Selective, Modular Probes for Thioredoxins Enabled by Rational Tuning of a Unique Disulfide Structure Motif
Becker, Katja,Busker, Sander,Felber, Jan G.,Maier, Martin S.,Poczka, Lena,Scholzen, Karoline,Theisen, Ulrike,Thorn-Seshold, Julia,Thorn-Seshold, Oliver,Zeisel, Lukas,Arnér, Elias S. J.,Brandst?dter, Christina
supporting information, p. 8791 - 8803 (2021/06/27)

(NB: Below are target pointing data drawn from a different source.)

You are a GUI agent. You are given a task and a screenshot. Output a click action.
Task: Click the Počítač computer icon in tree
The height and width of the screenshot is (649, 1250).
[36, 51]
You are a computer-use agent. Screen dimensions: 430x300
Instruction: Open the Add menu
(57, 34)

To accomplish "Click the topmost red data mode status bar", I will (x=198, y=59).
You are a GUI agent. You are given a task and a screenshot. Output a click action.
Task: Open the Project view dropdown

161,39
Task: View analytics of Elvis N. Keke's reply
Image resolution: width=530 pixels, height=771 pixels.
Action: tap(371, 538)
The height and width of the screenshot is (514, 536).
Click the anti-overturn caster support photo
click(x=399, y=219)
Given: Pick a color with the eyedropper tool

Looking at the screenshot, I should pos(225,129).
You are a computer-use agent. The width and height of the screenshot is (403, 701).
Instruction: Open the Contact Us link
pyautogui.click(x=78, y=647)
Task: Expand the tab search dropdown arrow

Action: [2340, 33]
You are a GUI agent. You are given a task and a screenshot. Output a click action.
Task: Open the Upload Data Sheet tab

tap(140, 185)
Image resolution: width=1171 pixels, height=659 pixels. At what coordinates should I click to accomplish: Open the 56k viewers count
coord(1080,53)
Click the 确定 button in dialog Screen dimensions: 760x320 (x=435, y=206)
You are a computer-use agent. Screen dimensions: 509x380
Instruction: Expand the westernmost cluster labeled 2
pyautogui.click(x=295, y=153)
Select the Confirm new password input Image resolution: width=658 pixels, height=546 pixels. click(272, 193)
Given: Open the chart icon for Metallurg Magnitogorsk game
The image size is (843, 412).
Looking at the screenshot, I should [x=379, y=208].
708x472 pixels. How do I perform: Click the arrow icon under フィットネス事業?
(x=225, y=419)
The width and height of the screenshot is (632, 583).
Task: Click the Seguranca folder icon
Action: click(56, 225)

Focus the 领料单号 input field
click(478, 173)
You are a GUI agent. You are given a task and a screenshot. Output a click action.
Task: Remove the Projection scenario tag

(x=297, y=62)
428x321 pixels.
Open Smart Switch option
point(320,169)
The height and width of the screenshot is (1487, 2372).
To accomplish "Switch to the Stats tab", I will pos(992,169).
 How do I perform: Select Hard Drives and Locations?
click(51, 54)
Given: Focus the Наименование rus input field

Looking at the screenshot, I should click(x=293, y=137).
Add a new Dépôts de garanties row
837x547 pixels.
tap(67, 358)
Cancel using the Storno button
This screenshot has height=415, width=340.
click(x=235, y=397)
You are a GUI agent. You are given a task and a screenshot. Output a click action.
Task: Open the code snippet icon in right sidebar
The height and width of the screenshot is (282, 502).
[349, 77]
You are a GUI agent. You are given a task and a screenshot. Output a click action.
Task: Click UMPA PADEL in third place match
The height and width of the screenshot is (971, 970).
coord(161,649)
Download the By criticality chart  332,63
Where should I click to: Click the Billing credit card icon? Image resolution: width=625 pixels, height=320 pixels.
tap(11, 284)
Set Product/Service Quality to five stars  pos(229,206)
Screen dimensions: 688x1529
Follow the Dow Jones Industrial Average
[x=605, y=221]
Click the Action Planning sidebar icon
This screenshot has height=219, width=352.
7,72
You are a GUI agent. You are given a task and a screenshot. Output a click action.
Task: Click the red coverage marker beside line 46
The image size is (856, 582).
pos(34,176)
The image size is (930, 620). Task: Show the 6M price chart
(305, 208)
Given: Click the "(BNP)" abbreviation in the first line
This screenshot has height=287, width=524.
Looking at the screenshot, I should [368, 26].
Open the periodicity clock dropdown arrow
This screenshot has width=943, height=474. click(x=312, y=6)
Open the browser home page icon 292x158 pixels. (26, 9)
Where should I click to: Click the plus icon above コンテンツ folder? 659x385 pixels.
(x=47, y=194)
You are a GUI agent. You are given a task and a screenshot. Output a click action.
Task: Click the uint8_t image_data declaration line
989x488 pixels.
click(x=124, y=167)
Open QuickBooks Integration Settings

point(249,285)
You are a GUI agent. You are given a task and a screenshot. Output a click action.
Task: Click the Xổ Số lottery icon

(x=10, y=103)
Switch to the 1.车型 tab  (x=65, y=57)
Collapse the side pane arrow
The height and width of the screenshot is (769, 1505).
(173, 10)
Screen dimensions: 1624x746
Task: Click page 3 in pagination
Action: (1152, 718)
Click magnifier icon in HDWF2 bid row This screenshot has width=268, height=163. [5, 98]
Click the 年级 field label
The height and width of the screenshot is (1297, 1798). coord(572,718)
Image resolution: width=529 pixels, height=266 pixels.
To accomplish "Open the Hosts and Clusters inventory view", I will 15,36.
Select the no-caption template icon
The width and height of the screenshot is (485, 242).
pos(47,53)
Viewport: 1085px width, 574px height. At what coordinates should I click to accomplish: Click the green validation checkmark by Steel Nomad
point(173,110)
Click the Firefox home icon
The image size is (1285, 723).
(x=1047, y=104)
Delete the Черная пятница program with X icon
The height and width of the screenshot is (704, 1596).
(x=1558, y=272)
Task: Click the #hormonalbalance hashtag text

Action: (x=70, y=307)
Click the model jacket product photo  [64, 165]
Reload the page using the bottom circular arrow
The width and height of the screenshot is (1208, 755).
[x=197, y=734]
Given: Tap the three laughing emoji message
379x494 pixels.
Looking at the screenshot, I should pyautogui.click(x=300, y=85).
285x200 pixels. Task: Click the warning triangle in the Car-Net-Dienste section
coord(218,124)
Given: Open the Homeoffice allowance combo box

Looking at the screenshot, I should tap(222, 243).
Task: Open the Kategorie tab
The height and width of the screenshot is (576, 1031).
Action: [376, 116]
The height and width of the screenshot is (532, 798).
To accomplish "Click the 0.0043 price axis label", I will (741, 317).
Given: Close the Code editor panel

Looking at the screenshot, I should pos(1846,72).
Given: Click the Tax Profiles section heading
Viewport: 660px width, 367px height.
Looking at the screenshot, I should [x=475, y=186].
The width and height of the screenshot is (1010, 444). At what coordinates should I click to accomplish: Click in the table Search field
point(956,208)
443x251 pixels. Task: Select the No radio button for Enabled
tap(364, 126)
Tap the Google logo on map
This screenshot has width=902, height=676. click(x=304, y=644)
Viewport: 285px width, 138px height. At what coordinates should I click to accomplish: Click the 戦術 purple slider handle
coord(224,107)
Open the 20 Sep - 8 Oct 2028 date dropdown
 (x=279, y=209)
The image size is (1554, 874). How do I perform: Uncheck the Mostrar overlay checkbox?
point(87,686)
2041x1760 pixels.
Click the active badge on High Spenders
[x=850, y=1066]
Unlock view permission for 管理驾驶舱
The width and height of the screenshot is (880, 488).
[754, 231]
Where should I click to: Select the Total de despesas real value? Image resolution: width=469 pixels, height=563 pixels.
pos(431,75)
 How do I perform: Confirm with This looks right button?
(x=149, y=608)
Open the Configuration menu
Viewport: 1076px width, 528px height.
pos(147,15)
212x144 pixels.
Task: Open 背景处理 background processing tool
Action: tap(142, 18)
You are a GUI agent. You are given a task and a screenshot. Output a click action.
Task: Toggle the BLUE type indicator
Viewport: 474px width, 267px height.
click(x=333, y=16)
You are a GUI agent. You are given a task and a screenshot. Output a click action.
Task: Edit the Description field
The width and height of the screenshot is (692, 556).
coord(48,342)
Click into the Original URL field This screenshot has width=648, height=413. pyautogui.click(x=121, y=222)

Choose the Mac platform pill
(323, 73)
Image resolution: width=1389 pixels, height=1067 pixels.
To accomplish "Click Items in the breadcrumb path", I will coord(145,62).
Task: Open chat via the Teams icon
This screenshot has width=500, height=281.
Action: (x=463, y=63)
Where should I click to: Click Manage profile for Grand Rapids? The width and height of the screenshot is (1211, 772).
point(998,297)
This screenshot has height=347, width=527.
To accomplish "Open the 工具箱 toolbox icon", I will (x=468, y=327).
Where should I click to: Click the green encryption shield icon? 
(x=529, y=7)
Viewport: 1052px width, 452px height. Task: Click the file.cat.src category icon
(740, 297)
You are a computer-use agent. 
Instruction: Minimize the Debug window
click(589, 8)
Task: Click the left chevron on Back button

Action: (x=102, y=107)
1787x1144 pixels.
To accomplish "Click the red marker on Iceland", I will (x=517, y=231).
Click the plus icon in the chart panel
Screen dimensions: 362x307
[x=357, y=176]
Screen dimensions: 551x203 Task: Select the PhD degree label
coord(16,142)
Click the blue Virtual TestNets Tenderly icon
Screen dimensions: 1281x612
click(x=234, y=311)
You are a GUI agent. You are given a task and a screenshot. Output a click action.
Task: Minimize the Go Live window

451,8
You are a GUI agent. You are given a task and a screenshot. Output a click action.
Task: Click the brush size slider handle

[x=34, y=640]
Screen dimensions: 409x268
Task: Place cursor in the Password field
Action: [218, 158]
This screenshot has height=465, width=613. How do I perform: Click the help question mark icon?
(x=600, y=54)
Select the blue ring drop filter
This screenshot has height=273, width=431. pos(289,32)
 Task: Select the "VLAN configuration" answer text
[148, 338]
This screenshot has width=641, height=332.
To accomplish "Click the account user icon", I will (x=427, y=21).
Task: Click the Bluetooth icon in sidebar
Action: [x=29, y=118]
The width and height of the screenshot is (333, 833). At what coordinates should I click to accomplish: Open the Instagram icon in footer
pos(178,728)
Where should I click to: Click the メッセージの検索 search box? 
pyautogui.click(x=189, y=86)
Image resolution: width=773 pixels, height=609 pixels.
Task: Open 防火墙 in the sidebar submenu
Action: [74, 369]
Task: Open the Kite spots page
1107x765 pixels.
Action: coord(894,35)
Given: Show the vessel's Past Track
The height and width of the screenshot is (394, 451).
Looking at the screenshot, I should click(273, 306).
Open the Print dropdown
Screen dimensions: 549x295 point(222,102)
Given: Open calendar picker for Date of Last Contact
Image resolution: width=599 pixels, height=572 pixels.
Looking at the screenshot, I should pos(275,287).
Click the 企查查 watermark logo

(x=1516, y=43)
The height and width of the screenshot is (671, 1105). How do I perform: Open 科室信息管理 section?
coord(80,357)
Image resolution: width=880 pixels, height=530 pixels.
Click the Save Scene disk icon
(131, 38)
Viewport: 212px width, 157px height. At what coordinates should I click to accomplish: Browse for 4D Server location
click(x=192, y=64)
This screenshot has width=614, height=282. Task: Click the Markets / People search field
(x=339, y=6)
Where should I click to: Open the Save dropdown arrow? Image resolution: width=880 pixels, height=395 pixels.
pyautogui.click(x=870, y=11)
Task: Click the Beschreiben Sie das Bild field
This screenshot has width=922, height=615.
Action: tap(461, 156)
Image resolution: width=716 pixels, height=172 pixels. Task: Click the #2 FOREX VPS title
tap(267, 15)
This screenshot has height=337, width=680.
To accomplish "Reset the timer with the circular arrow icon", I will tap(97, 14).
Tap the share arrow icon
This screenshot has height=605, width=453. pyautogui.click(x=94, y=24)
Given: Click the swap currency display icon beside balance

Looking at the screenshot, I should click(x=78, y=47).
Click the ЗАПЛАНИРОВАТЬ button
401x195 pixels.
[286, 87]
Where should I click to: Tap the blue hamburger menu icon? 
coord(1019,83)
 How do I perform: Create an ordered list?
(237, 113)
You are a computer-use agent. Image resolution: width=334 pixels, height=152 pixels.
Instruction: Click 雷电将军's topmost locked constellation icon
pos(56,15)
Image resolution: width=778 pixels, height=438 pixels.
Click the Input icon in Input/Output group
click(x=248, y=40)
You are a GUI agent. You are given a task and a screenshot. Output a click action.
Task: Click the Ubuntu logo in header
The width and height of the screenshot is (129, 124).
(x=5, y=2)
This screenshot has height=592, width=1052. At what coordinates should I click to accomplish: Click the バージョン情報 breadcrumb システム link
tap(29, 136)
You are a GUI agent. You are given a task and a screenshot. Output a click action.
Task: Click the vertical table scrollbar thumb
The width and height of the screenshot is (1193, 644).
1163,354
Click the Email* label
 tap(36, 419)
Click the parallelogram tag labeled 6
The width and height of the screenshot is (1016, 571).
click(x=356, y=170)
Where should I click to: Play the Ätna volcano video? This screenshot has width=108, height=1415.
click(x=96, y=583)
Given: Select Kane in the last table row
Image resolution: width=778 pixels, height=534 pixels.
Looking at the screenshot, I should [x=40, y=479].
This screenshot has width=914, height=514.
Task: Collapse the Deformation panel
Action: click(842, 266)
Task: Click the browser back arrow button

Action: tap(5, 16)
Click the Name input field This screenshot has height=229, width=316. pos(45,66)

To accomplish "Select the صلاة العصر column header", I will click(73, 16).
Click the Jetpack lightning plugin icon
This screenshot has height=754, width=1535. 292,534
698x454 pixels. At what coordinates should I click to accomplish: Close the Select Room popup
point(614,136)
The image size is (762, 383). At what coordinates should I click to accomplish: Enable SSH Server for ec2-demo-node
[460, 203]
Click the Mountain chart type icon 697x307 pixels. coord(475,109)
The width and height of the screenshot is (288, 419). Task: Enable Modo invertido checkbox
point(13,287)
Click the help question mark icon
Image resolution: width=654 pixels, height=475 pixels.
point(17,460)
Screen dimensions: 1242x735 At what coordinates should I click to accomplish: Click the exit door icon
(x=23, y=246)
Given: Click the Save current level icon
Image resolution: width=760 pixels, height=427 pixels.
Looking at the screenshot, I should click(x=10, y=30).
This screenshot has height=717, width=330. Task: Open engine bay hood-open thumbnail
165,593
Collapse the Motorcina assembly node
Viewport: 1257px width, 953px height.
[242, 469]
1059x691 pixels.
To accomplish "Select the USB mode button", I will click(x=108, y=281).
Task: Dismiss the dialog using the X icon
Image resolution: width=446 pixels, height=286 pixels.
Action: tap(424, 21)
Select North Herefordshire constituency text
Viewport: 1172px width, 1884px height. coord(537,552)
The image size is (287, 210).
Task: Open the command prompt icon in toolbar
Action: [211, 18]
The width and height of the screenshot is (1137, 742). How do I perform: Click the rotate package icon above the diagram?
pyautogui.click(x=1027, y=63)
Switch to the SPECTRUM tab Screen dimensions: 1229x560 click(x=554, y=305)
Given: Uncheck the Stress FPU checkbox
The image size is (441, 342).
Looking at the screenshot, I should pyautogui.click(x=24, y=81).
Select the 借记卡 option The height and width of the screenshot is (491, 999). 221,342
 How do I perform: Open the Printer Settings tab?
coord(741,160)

Specialized cellular networks of oxidoreductases coordinate the dithiol/disulfide-exchange reactions that control metabolism, protein regulation, and redox homeostasis. For probes to be selective for redox enzymes and effector proteins (nM to μM concentrations), they must also be able to resist non-specific triggering by the ca. 50 mM background of non-catalytic cellular monothiols. However, no such selective reduction-sensing systems have yet been established. Here, we used rational structural design to independently vary thermodynamic and kinetic aspects of disulfide stability, creating a series of unusual disulfide reduction trigger units designed for stability to monothiols. We integrated the motifs into modular series of fluorogenic probes that release and activate an arbitrary chemical cargo upon reduction, and compared their performance to that of the literature-known disulfides. The probes were comprehensively screened for biological stability and selectivity against a range of redox effector proteins and enzymes. This design process delivered the first disulfide probes with excellent stability to monothiols yet high selectivity for the key redox-Active protein effector, thioredoxin. We anticipate that further applications of these novel disulfide triggers will deliver unique probes targeting cellular thioredoxins. We also anticipate that further tuning following this design paradigm will enable redox probes for other important dithiol-manifold redox proteins, that will be useful in revealing the hitherto hidden dynamics of endogenous cellular redox systems.